Tuesday, September 1, 2009

Alien Life

Did you read about the recent UFO sightings in Texas? If not, to clarify, let me just say that for a couple of days many people in that area reported UFO activity. Of course, UFO's do not necessarily mean alien life. A UFO could be a natural or man made phenomenon, not necessarily living beings on the prowl. After the sightings the usual accompanying hysteria about "space aliens" was extrapolated from the sightings. It wasn't until the U.S Air Force released a statement that it had conducted jet fighter testing, and that that could explain the sightings and peopel stopped seeing those "space monsters".
I don't believe in the existence of other forms of life that are intelligent enough to travel the galaxy and "study humans" (But if they exists I hope they get a hold of one of my E mails. That would truly confound their sensibilities). I don't believe in , search for, or care about alien life forms. That has nop effect on my human life. Yet many people, and perhaps you, believe that the universe is so big that "there is bound to be other intelligent life out there".

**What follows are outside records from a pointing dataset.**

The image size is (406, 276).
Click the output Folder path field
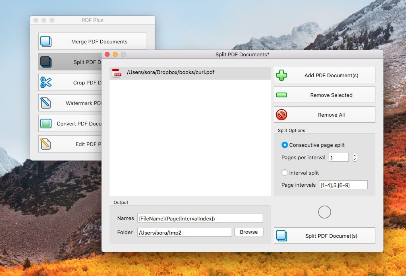point(184,232)
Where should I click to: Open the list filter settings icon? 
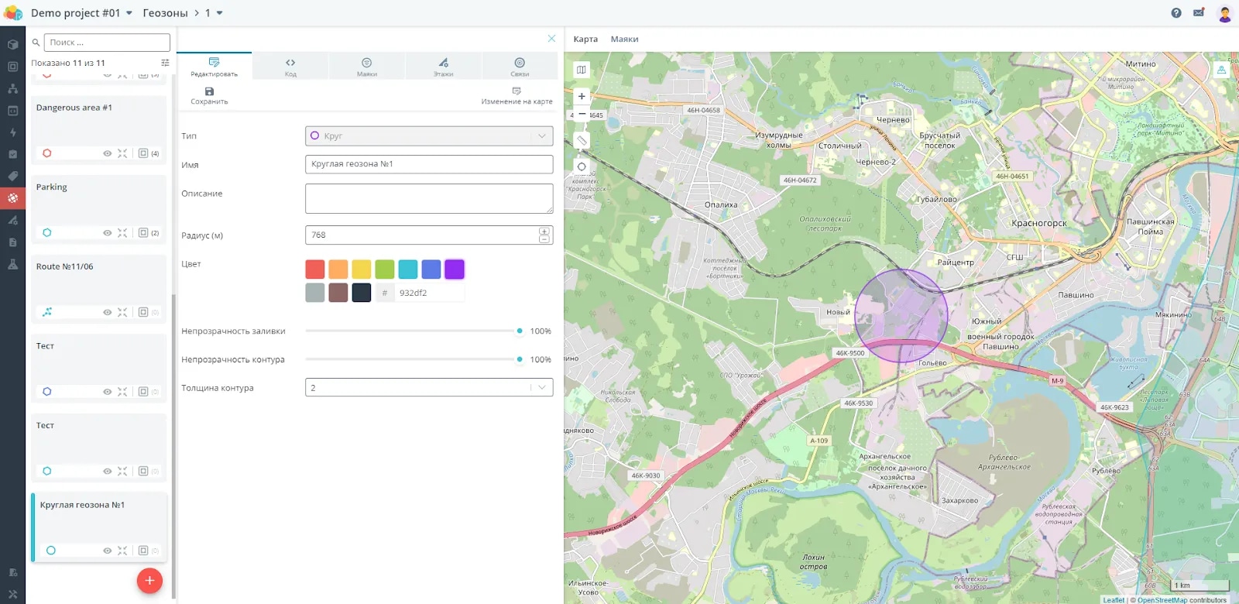[x=165, y=63]
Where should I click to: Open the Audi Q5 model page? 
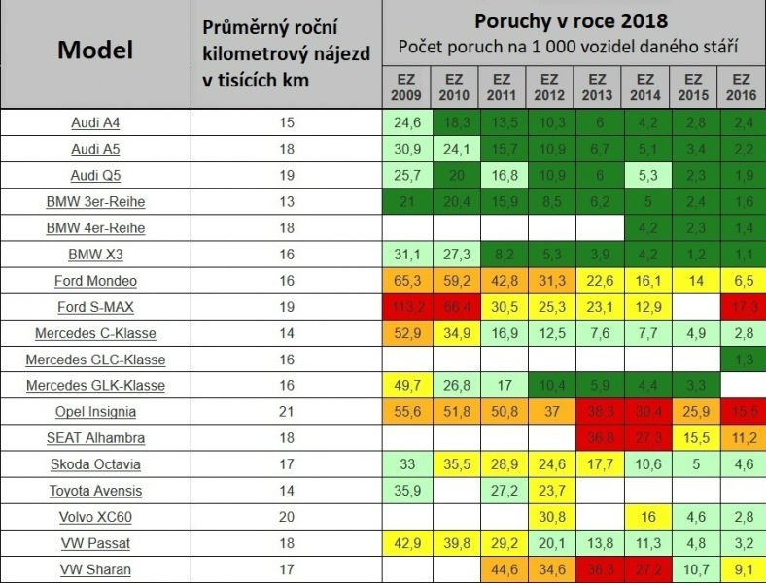point(95,176)
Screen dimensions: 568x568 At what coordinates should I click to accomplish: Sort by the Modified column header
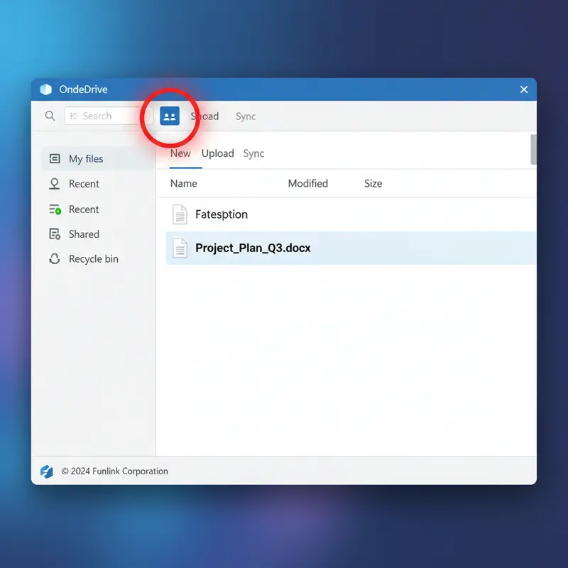(308, 183)
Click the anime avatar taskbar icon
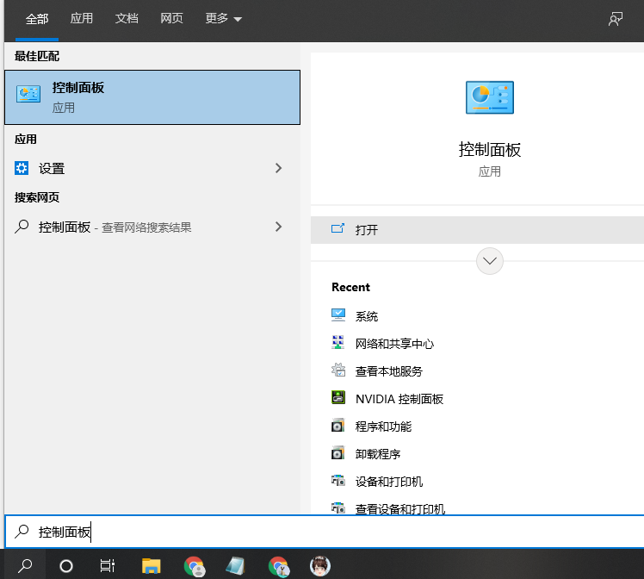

Some believe that because they are optimistic that there is more to our world than the stupidty we endure here on earth every day. Others take the belief pessimistically, that there must be something more intelligent than human beings in the universe because we are not cutting it ourselves. Still others are just crazies who imagine it, people who watch too many movies, conjure too many fantasies etc.

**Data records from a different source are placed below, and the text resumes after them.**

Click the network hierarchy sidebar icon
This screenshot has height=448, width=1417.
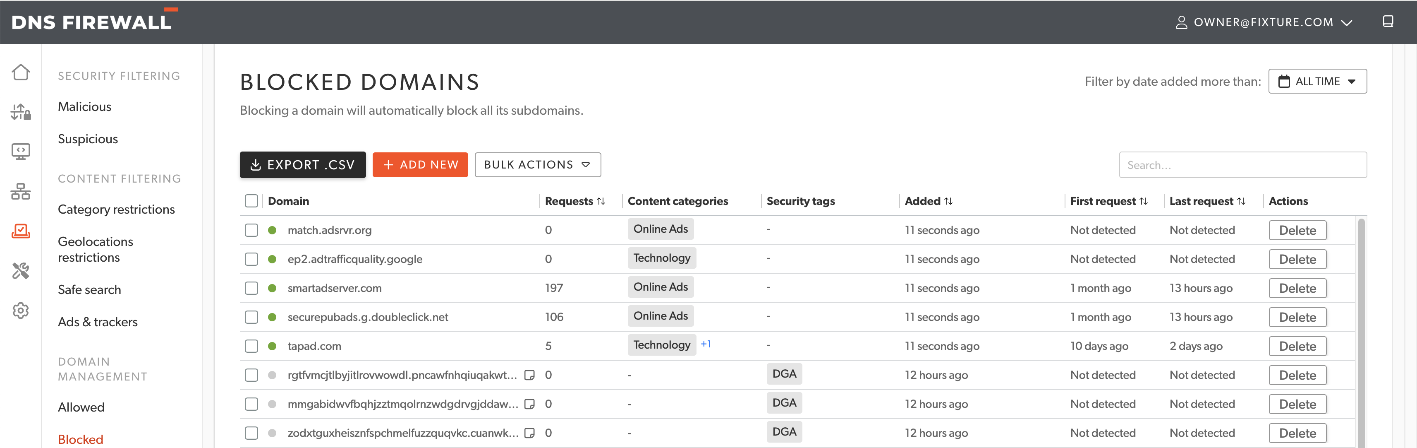(x=20, y=192)
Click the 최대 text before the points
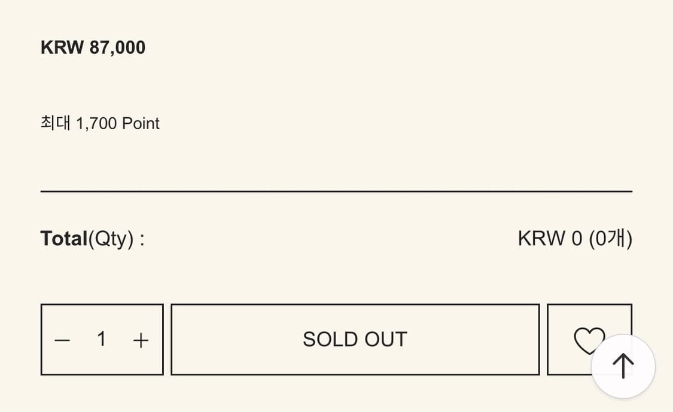The width and height of the screenshot is (673, 412). pyautogui.click(x=55, y=124)
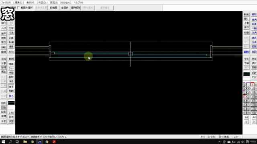
Task: Open the scale S=1/50 setting
Action: click(212, 137)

I doubt that in our lifetime we will ever prove or not prove the proposition. Like belief in God and other kinds of faith questions, such things are usually best not cogitated by non scientists because we have no way of proving the existence or non existence of aliens. So iit s probably wisest to be agnostic about the existence of space aliens. And what does it mean "to be alone"? In other words how do we define other life? If you were standing on a beach and looked into the ocean and saw nothing, but a sand fly buzzed overhead, you would say you were alone. On the other hand if you stood there and did not notice the sand fly, but did see a whale surface, you would probably day you were not alone.
So it all depends on your perspective as to what being alone is. What characteristics would an alien life form need to have before humans agree that by knowing it exists "we are not alone"? That seems to be a more basic question than whether or not space aliens are flying amidst us. The fact that we haven't even defined life here makes observing it elsewhere sort of incomplete, pretentious and silly. Better to leave our space aliens in Hollywood and to just appreciate what the concept of other, more intelligent life might have on we lowly earthlings.
I am not worrying about space monsters so much as human monsters like George Bush, Paris Hilton and even you and me. Maybe we should try to search and identify ourselves first. Those are the monsters we have to deal with every day, even when the film ends and the space monsters have been defeated on screen.